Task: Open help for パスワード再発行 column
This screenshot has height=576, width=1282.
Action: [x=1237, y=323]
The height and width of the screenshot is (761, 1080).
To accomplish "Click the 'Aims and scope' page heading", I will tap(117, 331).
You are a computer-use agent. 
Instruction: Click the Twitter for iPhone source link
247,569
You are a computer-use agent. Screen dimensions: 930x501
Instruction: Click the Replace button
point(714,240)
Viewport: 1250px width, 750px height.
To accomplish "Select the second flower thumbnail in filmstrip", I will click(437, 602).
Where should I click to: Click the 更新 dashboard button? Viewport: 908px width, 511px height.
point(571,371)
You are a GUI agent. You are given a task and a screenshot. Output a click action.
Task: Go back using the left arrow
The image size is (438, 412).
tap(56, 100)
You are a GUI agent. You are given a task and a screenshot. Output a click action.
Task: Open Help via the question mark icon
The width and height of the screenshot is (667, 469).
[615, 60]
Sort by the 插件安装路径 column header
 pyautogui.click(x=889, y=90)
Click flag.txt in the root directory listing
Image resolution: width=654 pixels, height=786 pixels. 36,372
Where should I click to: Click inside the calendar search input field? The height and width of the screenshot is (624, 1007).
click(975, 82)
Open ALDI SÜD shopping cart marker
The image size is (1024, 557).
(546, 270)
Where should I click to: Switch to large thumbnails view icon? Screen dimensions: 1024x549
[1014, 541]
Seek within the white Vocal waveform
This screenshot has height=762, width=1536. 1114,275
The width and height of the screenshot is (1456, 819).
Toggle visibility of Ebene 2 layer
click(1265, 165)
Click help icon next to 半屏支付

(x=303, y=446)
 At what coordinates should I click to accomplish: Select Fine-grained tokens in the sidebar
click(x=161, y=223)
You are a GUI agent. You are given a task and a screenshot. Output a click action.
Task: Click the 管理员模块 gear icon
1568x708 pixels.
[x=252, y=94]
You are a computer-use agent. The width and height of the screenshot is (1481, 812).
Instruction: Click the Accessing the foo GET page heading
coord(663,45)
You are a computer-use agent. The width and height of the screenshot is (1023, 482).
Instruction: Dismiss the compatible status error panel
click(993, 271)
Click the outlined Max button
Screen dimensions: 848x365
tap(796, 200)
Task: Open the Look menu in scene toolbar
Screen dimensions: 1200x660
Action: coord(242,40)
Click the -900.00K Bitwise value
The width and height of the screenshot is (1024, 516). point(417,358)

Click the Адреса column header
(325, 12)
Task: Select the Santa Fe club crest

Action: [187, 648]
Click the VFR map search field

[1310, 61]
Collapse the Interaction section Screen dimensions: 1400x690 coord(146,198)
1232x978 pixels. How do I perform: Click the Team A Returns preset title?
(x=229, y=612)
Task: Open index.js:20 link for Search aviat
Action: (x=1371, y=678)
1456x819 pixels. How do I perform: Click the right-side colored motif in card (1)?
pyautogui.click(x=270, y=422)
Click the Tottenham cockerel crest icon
----
Exercise details:
Where does the word "computer" occur in the data? Copy every line that has it.

Solved problem:
You are a computer-use agent. 
You are a computer-use agent. Screen dimensions: 930x501
You are a computer-use agent. The width and height of the screenshot is (1481, 812).
You are a computer-use agent. The width and height of the screenshot is (1023, 482).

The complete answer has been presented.